===== Available data =====
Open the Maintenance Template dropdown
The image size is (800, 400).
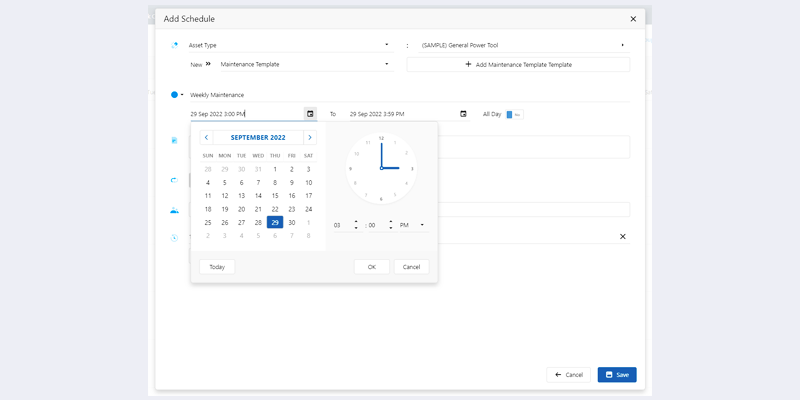coord(387,65)
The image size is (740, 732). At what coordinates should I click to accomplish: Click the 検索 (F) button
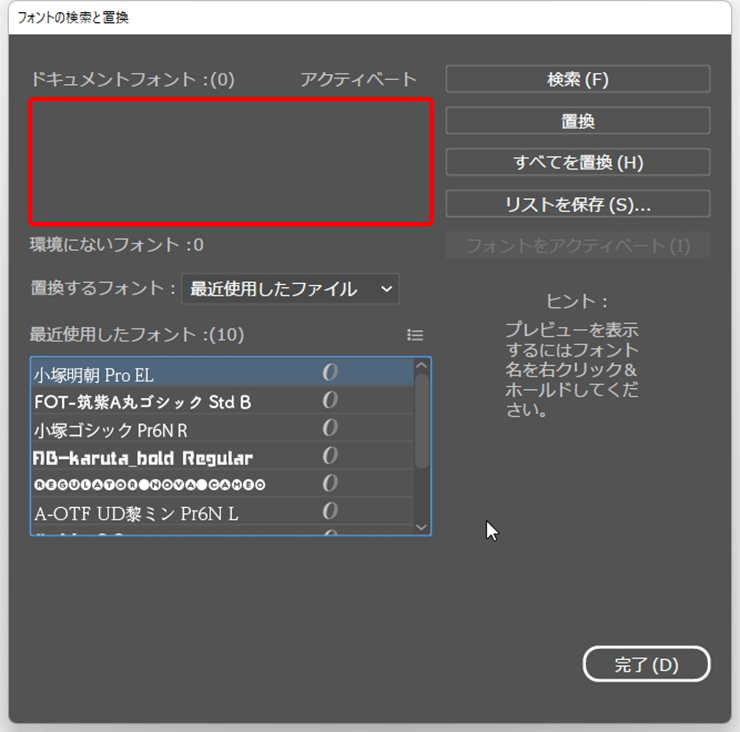point(577,79)
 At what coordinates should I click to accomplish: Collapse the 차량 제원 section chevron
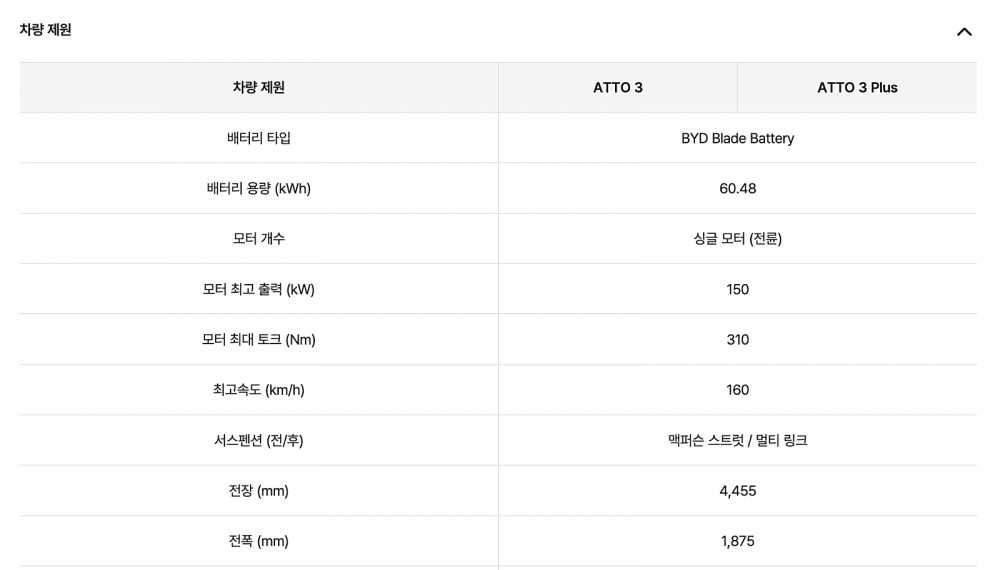964,31
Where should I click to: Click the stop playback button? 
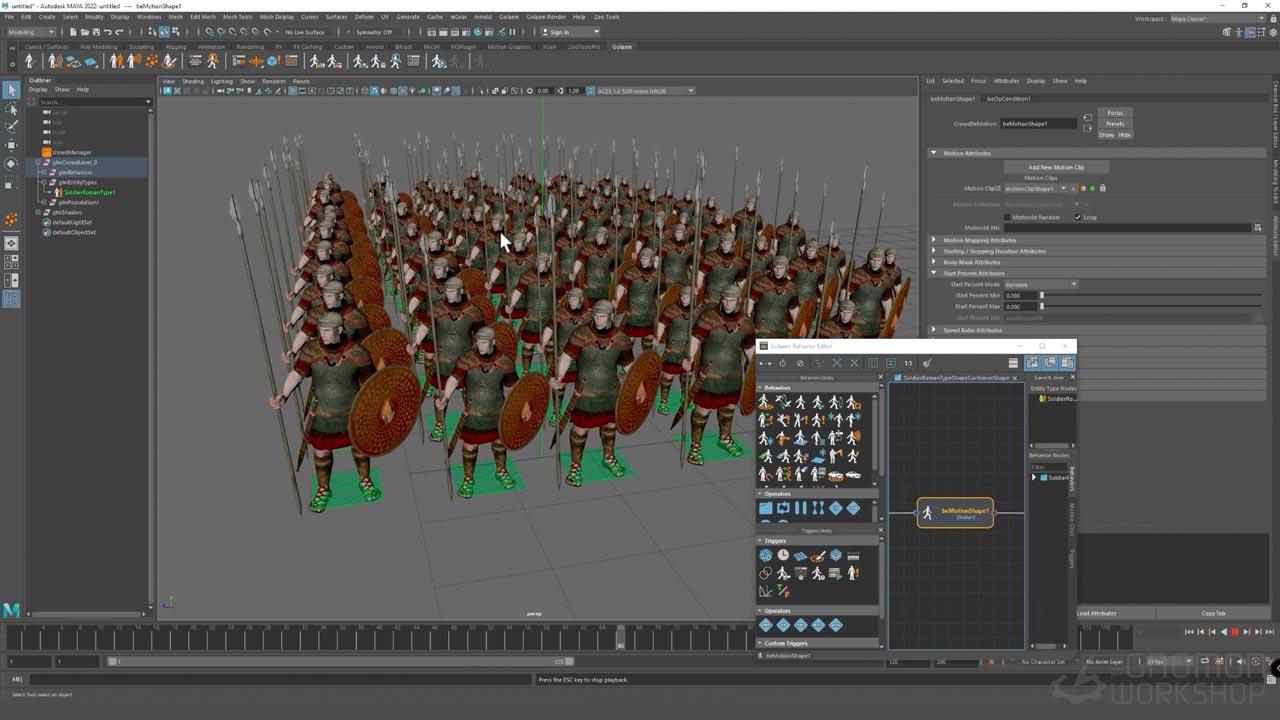pos(1234,632)
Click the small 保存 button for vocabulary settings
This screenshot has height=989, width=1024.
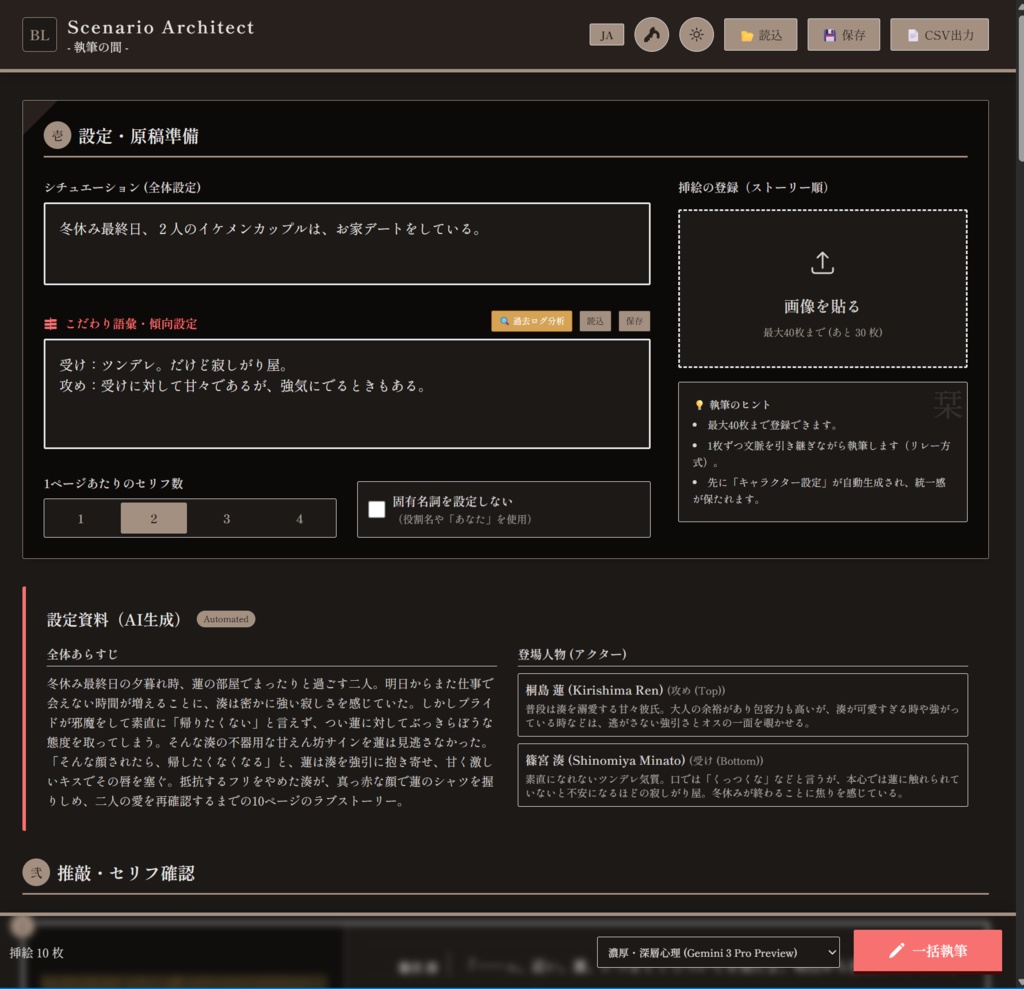tap(636, 322)
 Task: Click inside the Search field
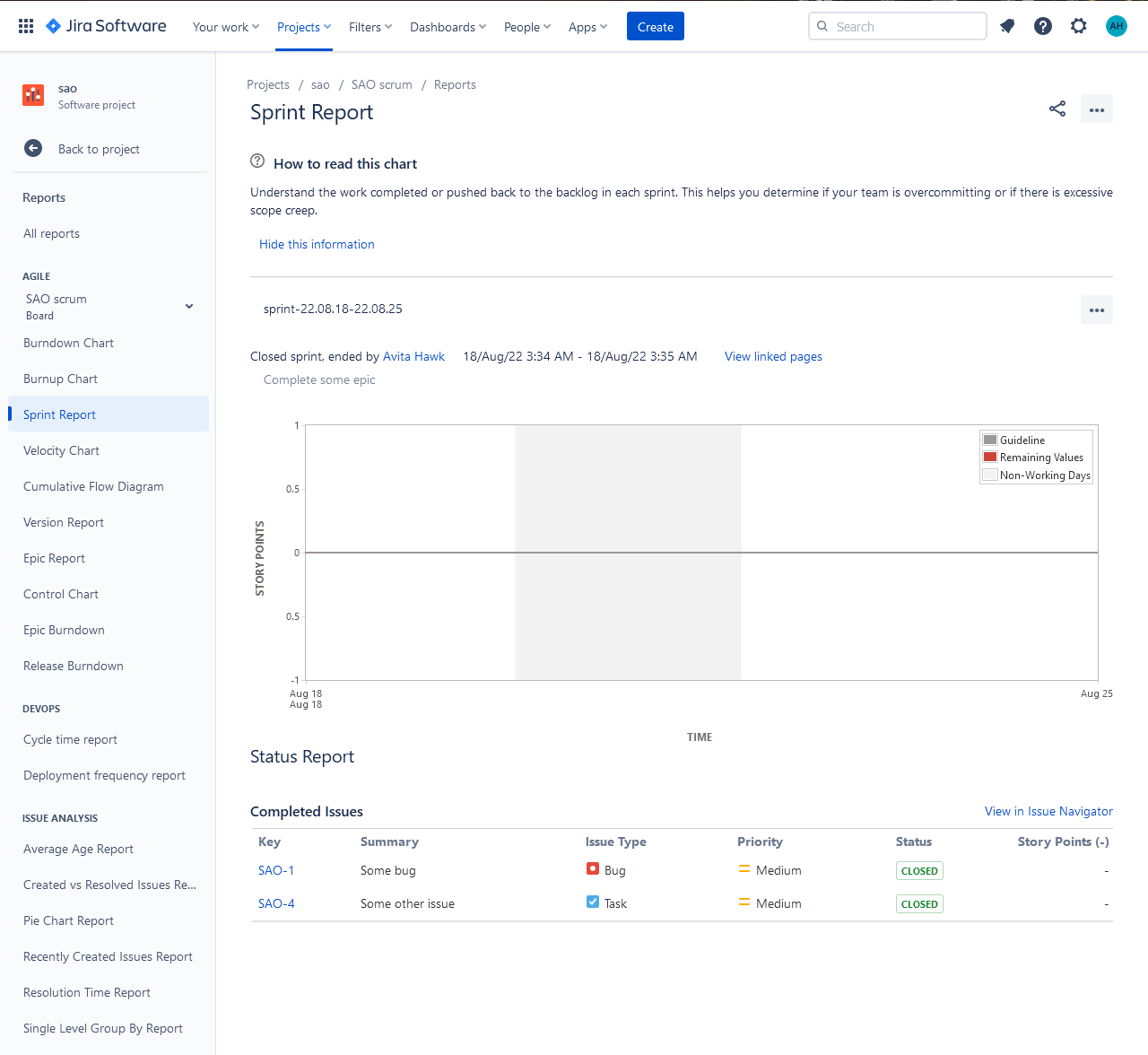tap(897, 26)
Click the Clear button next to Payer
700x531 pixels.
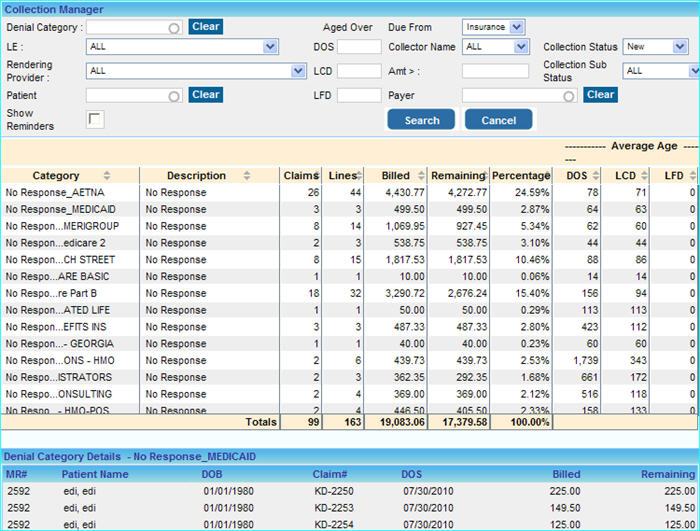pyautogui.click(x=600, y=95)
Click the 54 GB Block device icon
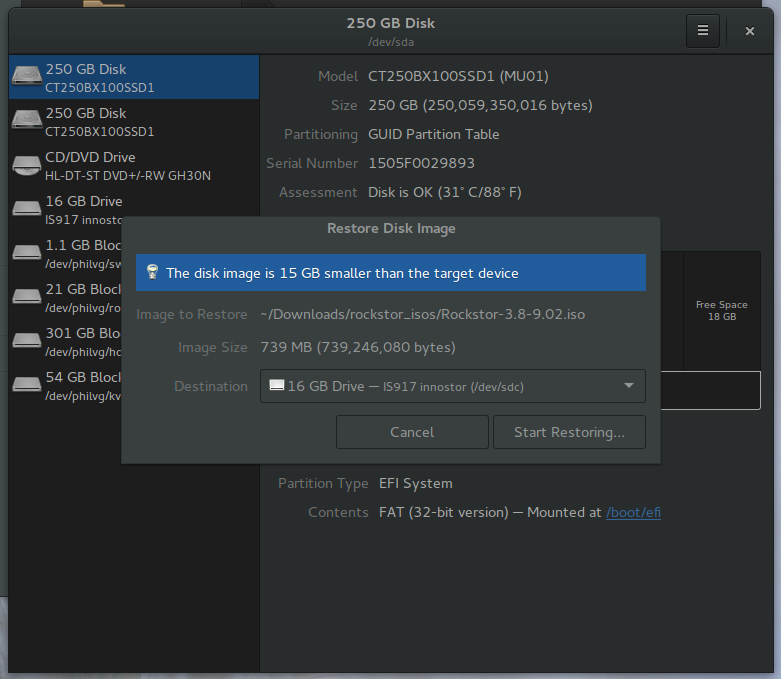Screen dimensions: 781x679 tap(26, 385)
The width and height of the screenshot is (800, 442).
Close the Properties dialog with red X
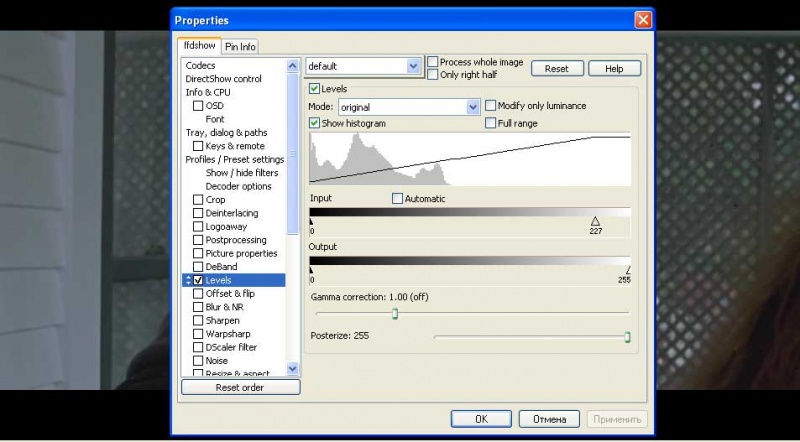642,20

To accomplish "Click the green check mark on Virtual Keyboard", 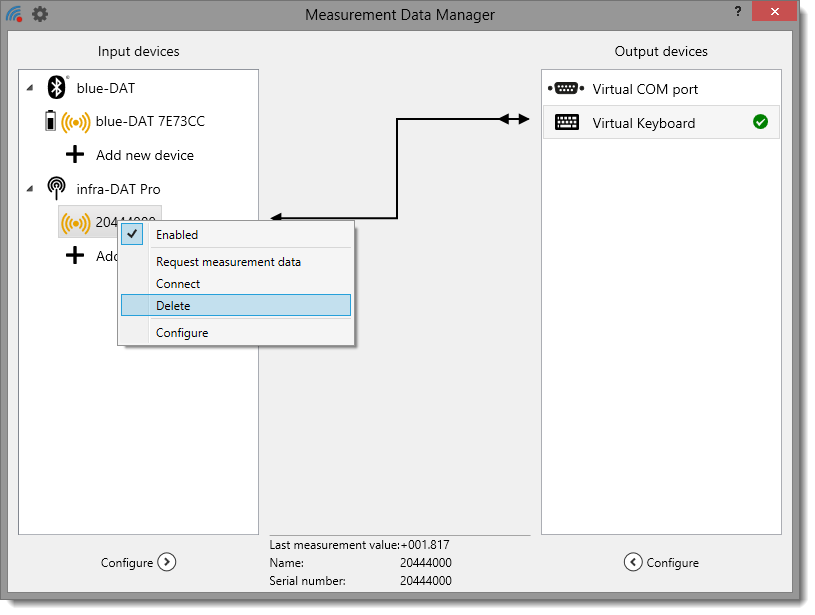I will pos(760,122).
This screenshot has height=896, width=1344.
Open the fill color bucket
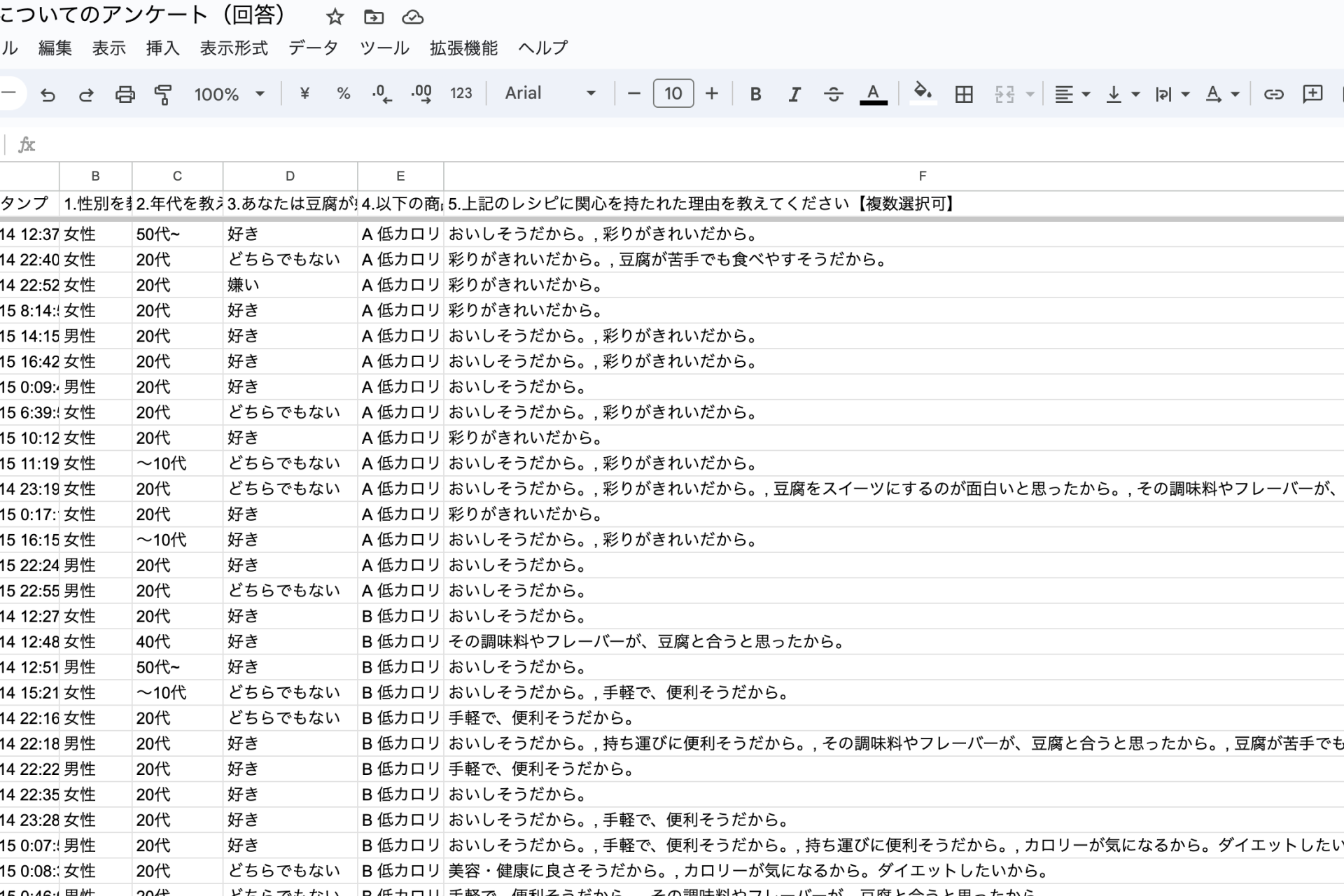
=====
## Task to carry out
Update the items from the line with "Click the small" to the line with "Screen dimensions: 781x679 tap(26, 385)" by replacing "Payer" with "Payee" and keeping everything else the same. Leave the pictures out of your answer.

## Answer to the task
Click the small 保存 button for vocabulary settings
This screenshot has height=989, width=1024.
tap(636, 322)
 Task: Click inside the Search field
tap(897, 26)
Click the Clear button next to Payee
700x531 pixels.
pyautogui.click(x=600, y=95)
Click the 54 GB Block device icon
Screen dimensions: 781x679 tap(26, 385)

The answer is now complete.